Today is 10 July. 500 years ago, John Calvin was born – Happy Birthday!
As providence would have it, my special June/July copy of Modern Reformation arrived a few weeks ago, devoted to ‘Calvin at 500: Does He Still Matter?’
No prizes for guessing their answer…
Of course, in true Reformation style, the Editorial promises that the focus will not be on Calvin’s Geneva or his personality or his influence in the history of the church, but on ‘his God-centered, gospel-saturated theology’ (2).
Along these lines, Michael Horton writes the opening essay, declaring that Calvin’s obsession ‘was the tender mercy of the Father, shown towards sinners in the Son and through the Spirit’, and that Calvin was ‘even more interested in God’s fatherhood than his sovereignty’ (3).
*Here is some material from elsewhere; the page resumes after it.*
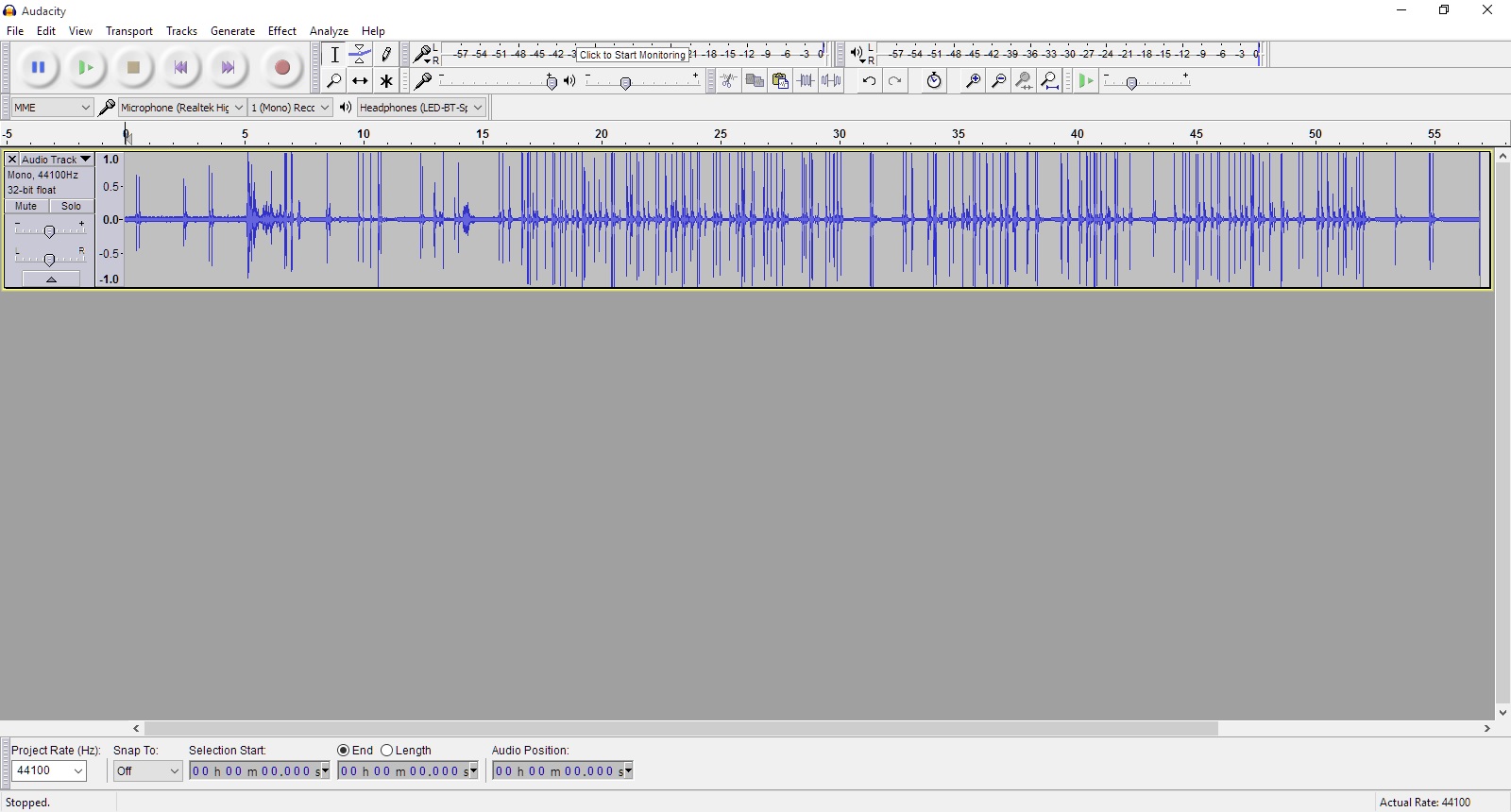This screenshot has width=1511, height=812.
Task: Click the Fit Project zoom icon
Action: (1049, 81)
A Roman Catholic scholar, Dennis E. Tamburello, contributes a piece on the legacy of the Reformed tradition, focusing on the centrality of Christ (particularly in terms of his grace – for justification and sanctification), sacramental theology (with the most important feature being ‘not what happens to the bread and wine, but what happens to us, who receive the Eucharist in faith’, 9), the Holy Spirit (which pervaded every aspect of Calvin’s thought), and thankfulness to God as a key element of the Christian life (preventing faith degenerating into self-interest or fear).
For those who can’t afford a trip to see the sites, Douglas Bond takes readers on an imaginary tour of the most important places in the life of Calvin – Noyon, Paris, Orleans, Bourges, Basel, Strasbourg, and, of course, Geneva.
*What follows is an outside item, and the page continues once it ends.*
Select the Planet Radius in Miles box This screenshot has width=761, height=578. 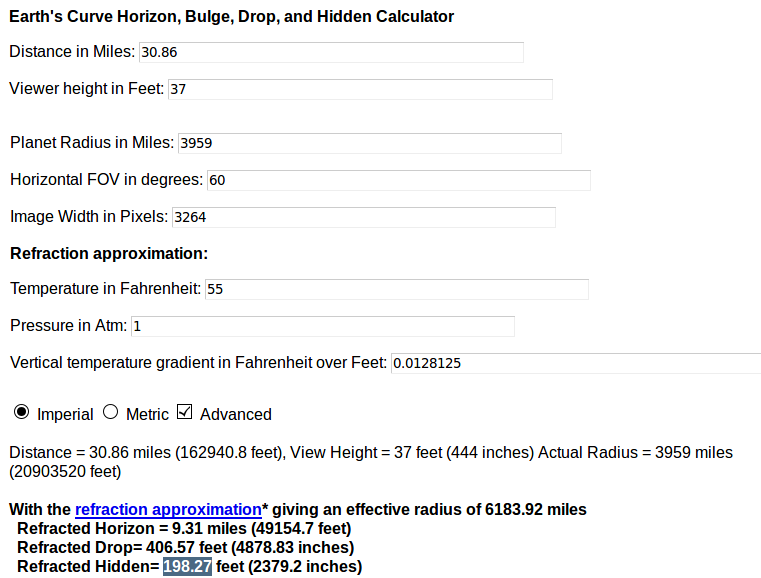point(368,143)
A special section on ‘the many faces of Calvin’ contains mini essays on Calvin’s influence – Calvin and Anglicanism, Calvin and Karl Barth, Calvin versus the Calvinists, Calvin and Vatican II, Calvin and Jonathan Edwards, Calvin and the continuing Protestant story, Calvin and Max Weber, Calvin and the Lord’s Supper, Calvin and Luther, and the issue of whether Calvin was a cultural transformationist.